- [Supplied text]
By Dan Christensen and Karla Bowsher, FloridaBulldog.org
As Broward Health’s board of commissioners dithered last week about how to implement a 12-year-old, yet newly discovered lobbyist registration policy, reform-minded CEO Pauline Grant said she would have a registration system up and running in June.
“I have come up with procedures to implement registration over the next couple of weeks,” Grant said in an interview on Friday. “It will be done.”
News of Broward Health’s failure to enforce its own lobbyist registration policy gave yet another black eye to a beleaguered hospital system that’s already the focus of federal and state agents.
In a brief discussion at Wednesday’s regular board meeting, Commissioner Sheela VanHoose said board members want an online registration system. In an interview afterward, she said it should be comparable to those used by Broward County or Broward Public Schools.
“That to me is accountability and transparency at its best,” said VanHoose, whose paying job is as a lobbyist for Charter Schools USA.
VanHoose heads the district’s Legal Affairs Committee, which spent months studying how to develop a lobbyist policy without being told by staff that a policy already existed.
“You assume these things are being taken care of. The board doesn’t get involved in operations,” said Broward Health board Chairman Rocky Rodriguez. “The public has a right to know who is lobbying the hospital district.”

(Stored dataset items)
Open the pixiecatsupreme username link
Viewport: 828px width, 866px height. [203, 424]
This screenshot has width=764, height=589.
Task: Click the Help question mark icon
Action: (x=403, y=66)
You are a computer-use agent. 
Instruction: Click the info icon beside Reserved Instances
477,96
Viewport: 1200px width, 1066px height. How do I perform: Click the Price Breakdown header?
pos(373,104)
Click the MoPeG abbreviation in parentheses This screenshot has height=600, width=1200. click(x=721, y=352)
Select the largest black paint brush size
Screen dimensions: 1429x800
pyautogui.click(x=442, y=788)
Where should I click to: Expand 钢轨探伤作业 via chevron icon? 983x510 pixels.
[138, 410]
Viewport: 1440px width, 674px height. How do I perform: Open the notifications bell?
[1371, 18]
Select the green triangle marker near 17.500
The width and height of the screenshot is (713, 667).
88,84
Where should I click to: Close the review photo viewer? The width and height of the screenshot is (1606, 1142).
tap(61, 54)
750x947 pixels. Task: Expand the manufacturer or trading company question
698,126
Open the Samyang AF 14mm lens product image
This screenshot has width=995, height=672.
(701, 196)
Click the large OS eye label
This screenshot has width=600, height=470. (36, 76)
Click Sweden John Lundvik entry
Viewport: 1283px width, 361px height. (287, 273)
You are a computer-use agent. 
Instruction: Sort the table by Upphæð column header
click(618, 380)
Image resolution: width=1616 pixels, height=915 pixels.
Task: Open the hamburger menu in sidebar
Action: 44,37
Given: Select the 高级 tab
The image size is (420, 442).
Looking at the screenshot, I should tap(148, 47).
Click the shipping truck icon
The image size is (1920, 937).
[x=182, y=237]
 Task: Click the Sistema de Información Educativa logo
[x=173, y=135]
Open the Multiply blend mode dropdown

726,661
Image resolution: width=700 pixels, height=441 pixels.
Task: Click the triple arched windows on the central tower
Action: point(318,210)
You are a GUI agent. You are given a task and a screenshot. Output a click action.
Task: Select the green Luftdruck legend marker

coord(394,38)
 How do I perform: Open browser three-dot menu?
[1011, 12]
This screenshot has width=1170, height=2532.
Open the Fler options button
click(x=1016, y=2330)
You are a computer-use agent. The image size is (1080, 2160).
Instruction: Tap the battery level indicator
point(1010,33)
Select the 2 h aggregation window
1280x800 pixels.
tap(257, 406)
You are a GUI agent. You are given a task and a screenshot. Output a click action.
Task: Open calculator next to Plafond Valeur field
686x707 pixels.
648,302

- [What you will do]
Could you pick up the Broward Health lobbyist registration article after its final sentence and keep it going?

- [Task response]
What’s happened has caused VanHoose to wonder whether other policies have not been followed. She said she’s talked with Grant about creating a searchable database of district policies.
“People come and go … so there has to be a process put in place to make sure nothing slips through the cracks in the future,” VanHoose said in an interview.
Unlike city and county governments, hospital taxing districts like the North Broward Hospital District – Broward Health’s legal name – are not required by law to register lobbyists or compel them to publicly disclose what they’re up to and who they represent.
Lobbying policy adopted, not implemented
In 2004, however, Broward Health’s board adopted a five-page lobbying policy requiring lobbyists to register, identify their clients and disclose both the nature of their business activity and any business or financial relationships they have with Broward Health board members, employees or agents. Also while under oath, lobbyists were supposed to submit an annual statement for each of their lobbying expenditures before the district in excess of $100. Violators can be debarred.
Still, the district has never required a single lobbyist to register.
Nevertheless, district records show that the board was aware of its policy enough to modify it in 2014 after Rodriguez complained about being swamped by “tons and tons of phone calls” from advocates for doctors and others in contract negotiations. The change: lobbying was prohibited “during the consideration of any contracts.”
Wednesday’s board meeting also included a brief speech by Broward Health compliance manager Brian Nicholas, who talked about a “culture of fear, retaliation and bullying” at the district.
As an example, Nicholas cited the reaction of board Chairman Rocky Rodriguez and Commissioner Christopher Ure to a recent anonymous letter that accused General Counsel Lynn Barrett of impropriety involving the Baker Donelson law firm.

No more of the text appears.